The client, a keen gardener, had just moved to the property but wasn’t sure where to start with the garden. From the patio a straight path led to a large orange shed, which was the main thing you saw from the house. On the left of the path was a lawn and on the right a flower bed.
As the budget was small, I suggested we retain the hard landscaping while clearly dividing the garden into three sections to slow down the journey through it. The first thing to do was paint the shed so that it became a feature rather than something to hide.
The oval lawn now forms a separate garden ‘room’ with plenty of space for planting. A weeping Cotoneaster invites the visitor to venture up the garden path. A small mountain ash towards the top of the garden is a focal point and an archway leads into the top third of the garden – a further seating area with raised vegetable beds.
‘Thank you so much. The transformation is wonderful and all happened very quickly – from one year to the next. Your planting plan has really worked. I can’t wait until all the shrubs and trees mature and the birds start coming to feed as there were hardly any when I arrived here a couple of years ago’. Sue, Mill Hill
This Victorian terrace front garden had become overgrown and the client, an artist and gardener herself, wanted cleaner more contemporary planting, while keeping the traditional hard landscaping. We decided to retain the lovely silver-leafed weeping pear as a dominant feature and create a strong design around that.
In a front garden it is important that the planting creates impact as an entrance and looks good all year round. The garden is built on a slope so neat box edging with Libertia rising above it ensure the garden also looks interesting from street level. In the final agreed scheme I have tried to give a sense of her love of plants and personality.
The designer’s own garden, this south facing plot was an opportunity to finally indulge in some favourite sun-loving plants.

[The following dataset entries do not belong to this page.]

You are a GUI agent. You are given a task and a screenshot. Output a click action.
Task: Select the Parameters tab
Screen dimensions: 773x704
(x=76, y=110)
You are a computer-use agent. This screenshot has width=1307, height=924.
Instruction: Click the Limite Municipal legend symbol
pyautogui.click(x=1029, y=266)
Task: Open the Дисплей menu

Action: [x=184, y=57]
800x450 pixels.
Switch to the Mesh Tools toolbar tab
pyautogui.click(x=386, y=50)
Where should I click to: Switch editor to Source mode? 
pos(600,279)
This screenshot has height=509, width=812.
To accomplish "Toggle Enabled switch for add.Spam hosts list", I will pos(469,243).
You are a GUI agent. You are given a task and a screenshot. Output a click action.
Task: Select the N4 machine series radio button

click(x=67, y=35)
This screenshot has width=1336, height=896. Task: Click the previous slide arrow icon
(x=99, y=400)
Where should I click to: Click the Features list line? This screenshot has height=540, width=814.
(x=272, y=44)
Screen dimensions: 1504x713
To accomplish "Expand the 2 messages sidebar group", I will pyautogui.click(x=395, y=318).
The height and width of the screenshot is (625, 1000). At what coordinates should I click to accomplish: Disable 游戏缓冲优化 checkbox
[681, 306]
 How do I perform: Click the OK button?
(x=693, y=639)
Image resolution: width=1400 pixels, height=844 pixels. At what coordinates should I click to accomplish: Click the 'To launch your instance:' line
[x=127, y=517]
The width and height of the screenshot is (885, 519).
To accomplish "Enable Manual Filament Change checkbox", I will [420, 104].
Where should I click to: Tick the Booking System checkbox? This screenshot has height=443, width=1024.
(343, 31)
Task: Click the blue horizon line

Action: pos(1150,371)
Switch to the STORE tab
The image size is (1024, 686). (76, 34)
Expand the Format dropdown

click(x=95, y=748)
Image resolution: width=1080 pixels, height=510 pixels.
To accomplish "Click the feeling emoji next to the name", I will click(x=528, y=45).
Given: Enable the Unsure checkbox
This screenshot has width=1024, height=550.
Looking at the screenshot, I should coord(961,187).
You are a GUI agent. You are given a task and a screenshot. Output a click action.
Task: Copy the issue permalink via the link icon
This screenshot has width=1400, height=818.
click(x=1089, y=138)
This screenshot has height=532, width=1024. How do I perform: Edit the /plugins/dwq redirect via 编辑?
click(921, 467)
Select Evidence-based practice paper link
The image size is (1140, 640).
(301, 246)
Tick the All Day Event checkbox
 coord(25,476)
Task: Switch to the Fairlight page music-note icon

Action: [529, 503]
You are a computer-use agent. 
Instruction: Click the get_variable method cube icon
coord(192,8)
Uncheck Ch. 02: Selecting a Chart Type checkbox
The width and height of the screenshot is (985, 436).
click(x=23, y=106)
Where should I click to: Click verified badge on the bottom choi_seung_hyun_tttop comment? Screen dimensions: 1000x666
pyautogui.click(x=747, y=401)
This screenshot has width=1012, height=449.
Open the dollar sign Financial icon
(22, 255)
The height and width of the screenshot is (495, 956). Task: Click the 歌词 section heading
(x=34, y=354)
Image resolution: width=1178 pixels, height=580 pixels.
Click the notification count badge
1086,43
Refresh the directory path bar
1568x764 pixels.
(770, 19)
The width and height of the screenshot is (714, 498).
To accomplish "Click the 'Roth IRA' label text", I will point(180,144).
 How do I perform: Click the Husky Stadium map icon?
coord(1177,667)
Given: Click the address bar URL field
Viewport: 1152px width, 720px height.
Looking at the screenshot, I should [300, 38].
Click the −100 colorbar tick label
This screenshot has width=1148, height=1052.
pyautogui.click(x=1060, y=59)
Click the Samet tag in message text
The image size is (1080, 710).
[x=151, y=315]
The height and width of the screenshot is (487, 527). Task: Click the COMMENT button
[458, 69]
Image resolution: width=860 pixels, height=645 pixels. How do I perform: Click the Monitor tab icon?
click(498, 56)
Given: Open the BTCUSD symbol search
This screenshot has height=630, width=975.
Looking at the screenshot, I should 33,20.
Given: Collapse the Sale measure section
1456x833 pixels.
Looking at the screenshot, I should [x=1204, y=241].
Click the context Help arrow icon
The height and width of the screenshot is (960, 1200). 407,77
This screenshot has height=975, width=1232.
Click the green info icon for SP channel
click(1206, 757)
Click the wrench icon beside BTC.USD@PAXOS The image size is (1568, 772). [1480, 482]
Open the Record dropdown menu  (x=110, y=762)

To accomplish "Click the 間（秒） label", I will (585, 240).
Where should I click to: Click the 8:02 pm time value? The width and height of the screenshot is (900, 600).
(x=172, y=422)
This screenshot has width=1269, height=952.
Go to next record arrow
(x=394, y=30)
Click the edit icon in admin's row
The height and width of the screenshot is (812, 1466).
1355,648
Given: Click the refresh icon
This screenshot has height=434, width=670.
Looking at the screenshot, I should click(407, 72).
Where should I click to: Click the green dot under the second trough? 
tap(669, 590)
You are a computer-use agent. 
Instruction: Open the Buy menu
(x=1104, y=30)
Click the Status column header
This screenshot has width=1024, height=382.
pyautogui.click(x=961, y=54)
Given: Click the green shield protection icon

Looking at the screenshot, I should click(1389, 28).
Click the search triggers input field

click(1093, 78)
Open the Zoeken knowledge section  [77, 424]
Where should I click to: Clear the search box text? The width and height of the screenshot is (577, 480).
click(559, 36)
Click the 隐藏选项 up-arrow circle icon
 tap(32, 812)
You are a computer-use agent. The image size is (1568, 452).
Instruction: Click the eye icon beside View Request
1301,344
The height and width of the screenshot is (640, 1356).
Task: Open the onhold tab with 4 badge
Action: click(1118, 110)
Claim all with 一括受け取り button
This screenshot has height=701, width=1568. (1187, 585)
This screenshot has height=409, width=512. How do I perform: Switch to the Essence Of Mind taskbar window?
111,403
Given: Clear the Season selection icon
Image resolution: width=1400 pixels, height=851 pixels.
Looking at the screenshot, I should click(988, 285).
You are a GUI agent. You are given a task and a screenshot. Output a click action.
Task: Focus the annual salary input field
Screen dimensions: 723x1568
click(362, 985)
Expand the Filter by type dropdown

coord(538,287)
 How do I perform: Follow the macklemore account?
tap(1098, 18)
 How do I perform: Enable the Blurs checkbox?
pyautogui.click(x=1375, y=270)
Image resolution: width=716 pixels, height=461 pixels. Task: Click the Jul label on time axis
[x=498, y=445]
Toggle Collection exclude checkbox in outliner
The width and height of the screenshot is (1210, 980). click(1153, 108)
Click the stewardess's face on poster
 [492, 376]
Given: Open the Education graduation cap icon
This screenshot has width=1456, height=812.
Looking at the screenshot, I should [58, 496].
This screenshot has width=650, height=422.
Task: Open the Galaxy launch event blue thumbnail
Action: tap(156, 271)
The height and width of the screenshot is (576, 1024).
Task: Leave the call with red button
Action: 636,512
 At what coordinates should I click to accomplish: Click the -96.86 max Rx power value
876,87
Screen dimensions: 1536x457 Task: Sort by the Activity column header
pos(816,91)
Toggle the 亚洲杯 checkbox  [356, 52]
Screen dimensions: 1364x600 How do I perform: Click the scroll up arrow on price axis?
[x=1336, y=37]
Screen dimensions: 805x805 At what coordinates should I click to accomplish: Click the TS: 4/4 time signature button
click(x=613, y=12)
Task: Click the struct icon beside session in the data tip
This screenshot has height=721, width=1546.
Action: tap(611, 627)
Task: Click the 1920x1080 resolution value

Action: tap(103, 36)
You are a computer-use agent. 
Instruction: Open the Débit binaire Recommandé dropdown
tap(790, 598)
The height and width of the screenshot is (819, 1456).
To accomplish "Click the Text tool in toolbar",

A new brick wall and hard landscaping of strong geometric shapes complement the aesthetics of the Edwardian architecture. A balance is struck between the formal practicality of a London front garden and Mediterranean planting. Deep flower beds are bordered with lavender balls which emphasise the structure while filling the garden with perfume. Within these borders the planting is freer and naturalistic. An olive tree provides a strong focal point.
This north facing garden is situated on an upward slope, with a particularly steep rise just outside the house. It provides a tranquil and practical outdoor space as well as a beautiful view from the house.
The hard landscaping was designed to complement the brickwork and strong architecture of the Edwardian town house and provide a structure for the soft informal planting.
The garden appears larger than it is. Wide steps lead onto the lawn, which makes the approach to the garden appear more expansive, and the placing of shrubs and taller plants ensures that the whole garden is not immediately visible from the house. Planting is varied and includes vegetables and fruit, grown amongst the ornamental plants, and is designed to encourage wildlife.
Surrounded by high brick walls and tall buildings, this small basement garden presented a challenge. The aim was to provide attractive views from inside the house as well as a naturalistically planted space in which to relax and entertain.
Even in a small garden it is possible to surprise and create and illusion of space. This was achieved by creating interest with three distinct areas. The first is a sunny patio and seating area, surrounded by containers. Steps lead up into the garden to a seat surrounded by colourful and aromatic plants. From here a path leads to a focal point and shady area of woodland planting.
A small garden, such as this, needs to function well as an additional room. The aim was to create a tranquil and peaceful retreat from town life as well as an attractive view from inside the house.
A crab apple tree in the corner is a focal point, its blossom and fruits providing year round interest. Evergreen climbers, shrubs and ground cover form a backdrop to the varied planting. Peace and harmony are created with sweet smelling herbs and roses in the sun, and gentle woodland planting on the shadier side of the garden.